DIRECTION A — In the interview on museum digital strategy below, which three things does the speaker name as "my three things"?

READING PASSAGE —
** Start **

We’re doing all this crazy stuff right now with apps and augmented and virtual reality. It’s good to remember that it’s built on all the preparation that happened a decade ago.

Yeah and digital things like that are not going to happen without tech infrastructure. You want to do some cool, compelling things in your institution–particularly on a phone or a handheld or a mobile? If you don’t have the bandwidth or the wifi, you won’t be able to do it.

Speaking of different digital strategies, what are the things you are most excited about currently? What digital strategies, do you think, have the most potential to help museums and to also engage visitors?

I think we need a better understanding of our visitors. I think that’s a key piece. First, If you think about mobile as a philosophy from a tech standpoint, you also have to think about a visitor first initiative. Museums are gradually coming to grips with that. Previously, it’s been the museum on its own–in its own kind of process of educating and creating the experience rather than really flipping the process on its head and asking: what do visitors really want from us? Tech is playing a part in helping us understand that. Because visitors, when you ask them, will tell you one thing. They always want to be nice to you and paint a rosy picture of what you’re doing. But the proof of the pudding is in what they actually do. And so, mobile apps, wayfinding, and tech can absolutely tell you–unequivocally tell you what they’re doing rather than what they think they’re doing.

Are there any other strategies besides finding out what visitors want that you’re excited about?

It’s all about experience. My three things are: experience, participation, and control. What are the experiences you are creating that connect to the audience–which hopefully get you the ultimate loyalty in a repeat visit? A donation is good but a repeat visit is better. How are you including people in the experience you are creating? And then what control are you giving them? I think about those three things when I ask: How do you get visitors on that engagement pipeline to loyalty? And, if you have an app or website, are you leveraging those things to extend your connection to your visitor outside the physical visit–to maintain that relationship?

What are the biggest challenges to museums and other cultural institutions adopting a digital strategy? It says on the BPOC website that “digital is an organizational mindset.” Can you talk about what that is?

** End **

DIRECTION B — Copy the part of the entries that opens with the line containing "You are a GUI" and runs through the end of the entries, both ends included.

ROWS —
** Start **

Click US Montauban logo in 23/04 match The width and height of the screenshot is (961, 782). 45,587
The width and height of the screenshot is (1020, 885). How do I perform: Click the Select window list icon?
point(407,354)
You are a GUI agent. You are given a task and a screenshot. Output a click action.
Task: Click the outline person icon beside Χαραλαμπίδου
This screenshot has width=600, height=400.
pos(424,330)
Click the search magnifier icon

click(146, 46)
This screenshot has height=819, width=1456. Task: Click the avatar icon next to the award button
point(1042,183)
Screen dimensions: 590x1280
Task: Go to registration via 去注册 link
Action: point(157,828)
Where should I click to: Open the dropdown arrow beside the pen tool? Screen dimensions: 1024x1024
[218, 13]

** End **

ANSWER A — Experience, participation, and control.

ANSWER B —
You are a GUI agent. You are given a task and a screenshot. Output a click action.
Task: Click the outline person icon beside Χαραλαμπίδου
This screenshot has width=600, height=400.
pos(424,330)
Click the search magnifier icon

click(146, 46)
This screenshot has height=819, width=1456. Task: Click the avatar icon next to the award button
point(1042,183)
Screen dimensions: 590x1280
Task: Go to registration via 去注册 link
Action: point(157,828)
Where should I click to: Open the dropdown arrow beside the pen tool? Screen dimensions: 1024x1024
[218, 13]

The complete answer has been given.